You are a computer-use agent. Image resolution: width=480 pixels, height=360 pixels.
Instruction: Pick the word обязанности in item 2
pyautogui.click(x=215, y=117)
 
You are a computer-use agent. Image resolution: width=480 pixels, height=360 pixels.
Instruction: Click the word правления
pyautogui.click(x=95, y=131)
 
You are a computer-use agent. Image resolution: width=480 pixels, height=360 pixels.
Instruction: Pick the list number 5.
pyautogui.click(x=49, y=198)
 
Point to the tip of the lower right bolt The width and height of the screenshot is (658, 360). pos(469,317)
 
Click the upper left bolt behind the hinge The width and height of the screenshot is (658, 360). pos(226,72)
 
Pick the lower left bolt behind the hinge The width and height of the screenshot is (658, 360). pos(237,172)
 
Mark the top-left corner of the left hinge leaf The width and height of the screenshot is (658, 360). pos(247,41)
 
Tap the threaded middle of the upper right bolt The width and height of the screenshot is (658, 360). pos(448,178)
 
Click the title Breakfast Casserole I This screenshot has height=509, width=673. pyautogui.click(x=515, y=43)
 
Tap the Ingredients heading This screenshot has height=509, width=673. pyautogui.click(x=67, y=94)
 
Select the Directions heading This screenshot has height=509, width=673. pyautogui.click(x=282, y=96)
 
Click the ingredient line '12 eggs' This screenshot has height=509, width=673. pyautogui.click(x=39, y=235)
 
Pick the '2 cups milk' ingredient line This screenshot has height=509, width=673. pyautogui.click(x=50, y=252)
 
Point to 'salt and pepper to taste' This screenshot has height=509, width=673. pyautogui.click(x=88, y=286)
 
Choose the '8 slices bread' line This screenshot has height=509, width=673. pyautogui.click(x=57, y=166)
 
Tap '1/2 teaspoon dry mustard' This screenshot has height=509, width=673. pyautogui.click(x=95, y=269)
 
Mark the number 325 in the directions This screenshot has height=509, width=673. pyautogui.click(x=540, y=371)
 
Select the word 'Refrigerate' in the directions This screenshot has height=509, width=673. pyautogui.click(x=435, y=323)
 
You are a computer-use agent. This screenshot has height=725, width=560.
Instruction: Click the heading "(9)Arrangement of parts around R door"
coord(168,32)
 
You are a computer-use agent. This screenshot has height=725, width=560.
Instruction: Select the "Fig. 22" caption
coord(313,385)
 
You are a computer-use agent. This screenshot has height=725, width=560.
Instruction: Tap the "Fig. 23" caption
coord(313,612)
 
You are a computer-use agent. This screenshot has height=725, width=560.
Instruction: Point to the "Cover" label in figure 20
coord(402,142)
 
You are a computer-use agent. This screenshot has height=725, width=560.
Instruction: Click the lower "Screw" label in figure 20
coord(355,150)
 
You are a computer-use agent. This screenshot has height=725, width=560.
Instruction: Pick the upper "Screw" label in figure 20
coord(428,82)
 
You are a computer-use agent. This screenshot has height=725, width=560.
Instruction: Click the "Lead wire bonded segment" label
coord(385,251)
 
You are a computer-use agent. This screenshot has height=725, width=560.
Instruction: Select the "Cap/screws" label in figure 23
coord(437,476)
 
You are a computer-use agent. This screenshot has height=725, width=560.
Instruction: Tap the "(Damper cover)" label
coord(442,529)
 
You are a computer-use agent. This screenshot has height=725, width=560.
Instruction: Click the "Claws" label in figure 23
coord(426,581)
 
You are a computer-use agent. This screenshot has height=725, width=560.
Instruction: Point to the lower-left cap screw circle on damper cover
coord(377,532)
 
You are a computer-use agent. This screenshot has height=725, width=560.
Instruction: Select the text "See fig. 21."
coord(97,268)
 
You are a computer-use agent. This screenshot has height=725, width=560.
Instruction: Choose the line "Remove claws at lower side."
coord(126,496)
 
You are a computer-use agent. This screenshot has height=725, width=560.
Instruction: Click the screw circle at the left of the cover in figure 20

........

_EXERCISE OBJECTIVE_. Start at the line that has "Pick the '2" and end after the line that has "Choose the '8". Rewrite those lines in full, requests included, with every click coordinate in the answers scaled by 2.55 and rounded to a whole number, halves rounding up.

_RESPONSE TO THE TASK_.
Pick the '2 cups milk' ingredient line This screenshot has height=509, width=673. pyautogui.click(x=128, y=643)
 
Point to 'salt and pepper to taste' This screenshot has height=509, width=673. pyautogui.click(x=224, y=729)
 
Choose the '8 slices bread' line This screenshot has height=509, width=673. pyautogui.click(x=145, y=423)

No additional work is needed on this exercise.